Mental Instability May Not Preclude Parenting

Mother [M] and Father [F] were high school sweethearts. They never married but lived together and had two children together Son [S] (born in December 2000) and Daughter [D] (born in December 2004).

In 2016, The Department of Child and Family Services [DCFS] received a complaint that M had abused her daughter. According to the referral, M had opened the refrigerator to retrieve a carton of milk. She immediately began screaming that the milk was poisoned and people were trying to poison her. Although F, S, and D, tried to explain that no one was trying to poison anyone, M became more agitated and began throwing objects. One object she threw hit D’s arm – the reason for the alleged abuse. F contacted the police when he S and D could not calm M down. The police arrived and F explained that M had been diagnosed with schizophrenia and was now off her meds. The police took her to a psychiatric hospital for a 72-hour observation hold.

According to records, M began having schizophrenic episodes in 2013. She spent six months in a psychiatric ward and was stabilized with medication. Unfortunately, a few years later, she stopped taking her medications because she thought F was trying to poison her with them. Further, beside her mental issues, M is hearing impaired and afraid to be alone.

During its investigation, DCFS was informed by both S and D that they loved their mother; they did not fear her; and that she never threatened them. Yes, M threw things, but not at anyone. It was merely a coincidence that D got hit – and very minorly. DCFS found the home environment clean, the children were doing well in school and were in support groups at school. Further, M was never alone with the children. Either F was there or F’s mother, who lived with them. Still, DCFS determined that M was a threat to the children and removed them from the family home.

DCFS filed its report with the juvenile court alleging that M “has mental and emotional problems, including delusional behavior, which render [her] unable to provide regular care of the children.
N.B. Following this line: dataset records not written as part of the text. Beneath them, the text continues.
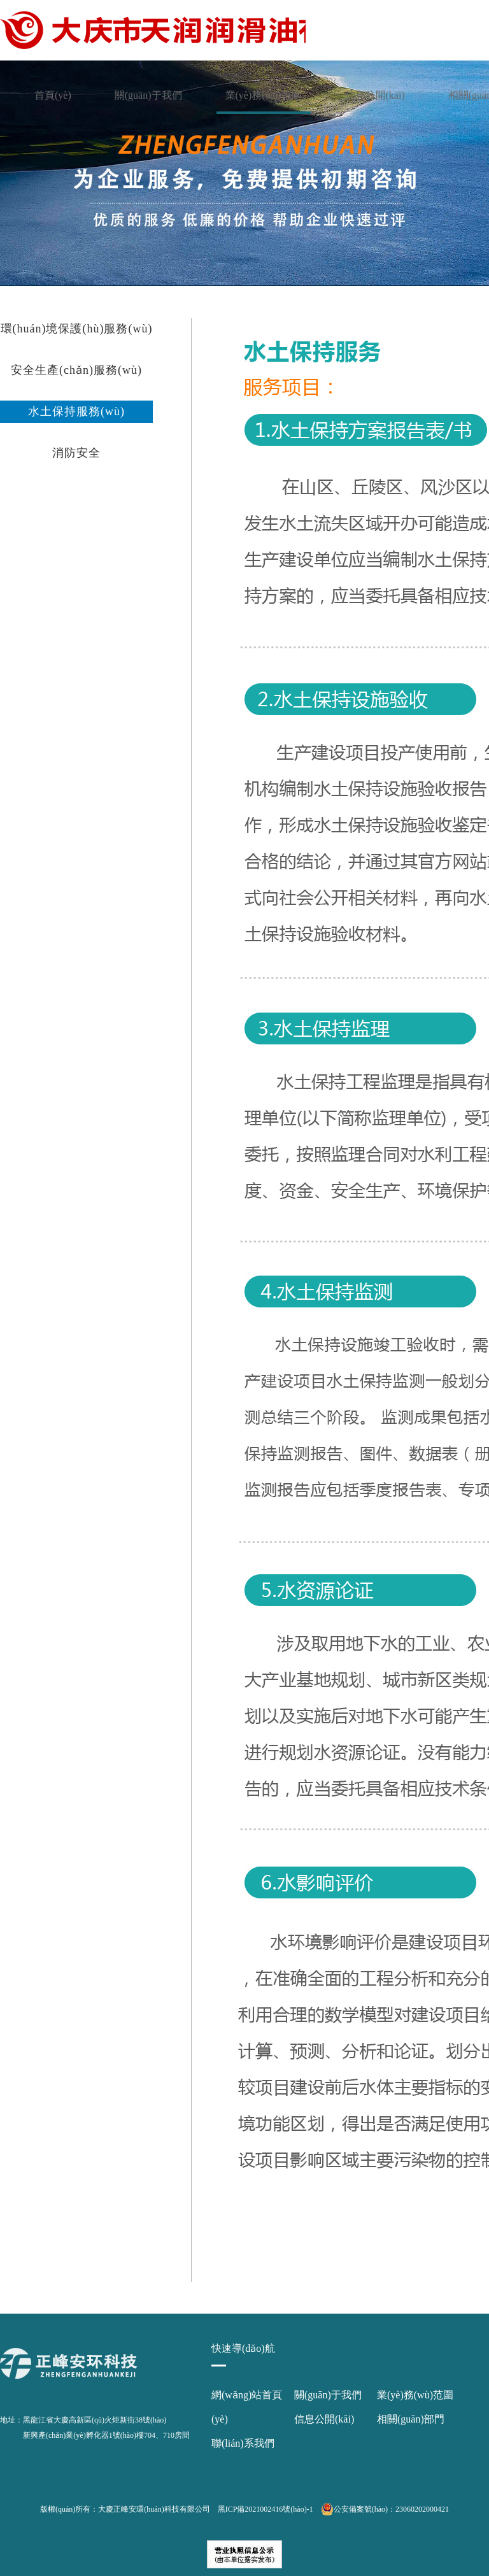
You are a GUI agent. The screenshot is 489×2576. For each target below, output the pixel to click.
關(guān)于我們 (148, 95)
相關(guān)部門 (410, 2419)
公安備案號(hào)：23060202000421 (385, 2509)
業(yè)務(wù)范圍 (263, 95)
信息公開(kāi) (375, 95)
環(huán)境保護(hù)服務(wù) (77, 328)
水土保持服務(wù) (76, 411)
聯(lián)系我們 (242, 2443)
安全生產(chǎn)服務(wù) (76, 370)
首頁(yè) (52, 95)
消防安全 (76, 452)
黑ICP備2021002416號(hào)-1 (265, 2509)
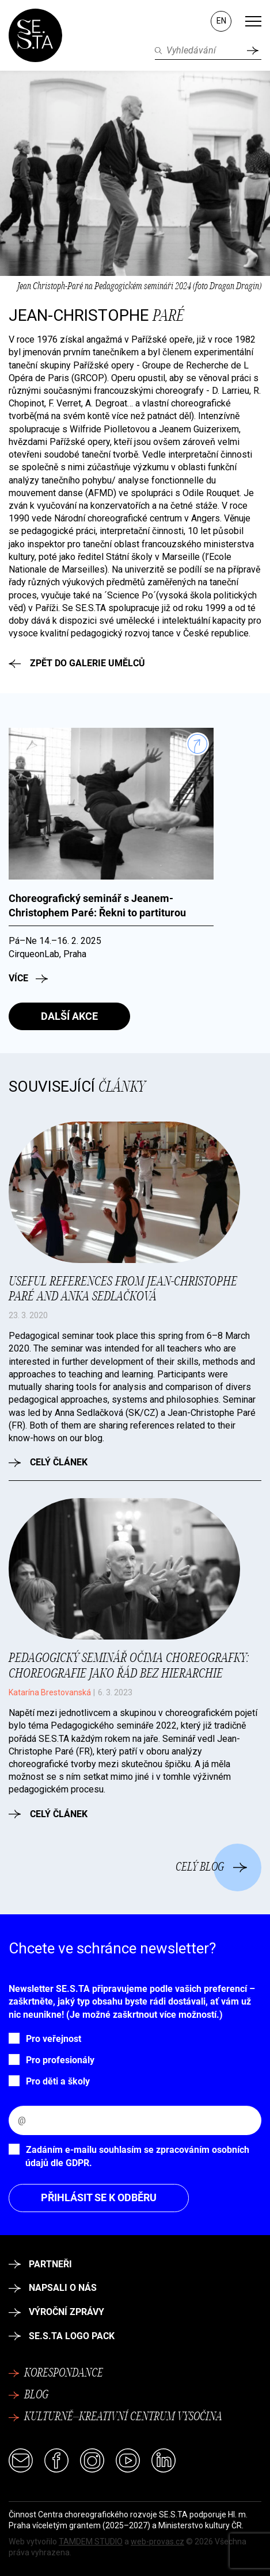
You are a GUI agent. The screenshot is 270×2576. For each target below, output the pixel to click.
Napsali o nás (53, 2287)
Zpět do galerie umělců (77, 663)
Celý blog (212, 1867)
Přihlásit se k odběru (99, 2197)
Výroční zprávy (56, 2311)
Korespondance (56, 2374)
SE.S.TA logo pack (62, 2336)
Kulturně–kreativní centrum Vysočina (115, 2417)
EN (221, 20)
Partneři (40, 2264)
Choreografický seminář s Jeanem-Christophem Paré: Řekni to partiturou (97, 905)
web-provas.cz (157, 2541)
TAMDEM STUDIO (91, 2541)
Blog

On prior occasions in 2016, [she] was hospitalized for the evaluation and treatment of [her] psychiatric condition. On prior occasions, [she] failed to take [her] psychotropic medication as prescribed. [F] knew of [M’s] mental and emotional problems and [he] failed to protect the children. [F] allowed [M] to reside in the children’s home and have unlimited access to the children. Such mental and emotional condition on the part of [M] and [F’s] failure to protect the children endanger the children’s physical health and safety, create a detrimental home environment and place the children at risk of serious physical harm, damage, danger and failure to protect.” DCFS requested M remain away from the family, that she get psychiatric help, and that she be re-evaluated in six months. The juvenile court judge agreed with DCFS and ordered M stay away from the family home and that DCFS provide her with psychiatric help and the rest of the family with family support. M appealed the decision.

The Appellate Court agreed with M stating: “Although there is no question that [M] has mental health issues, the law is settled that harm may not be presumed from the mere fact of a parent’s mental illness.” The Appellate Court held that the children had suffered no harm from M and DCFS failed to show that the children were in any immediate danger from her. In fact, just the opposite; the family had been living with M’s condition for years and there had never been any danger to the children. The family’s current situation had not changed.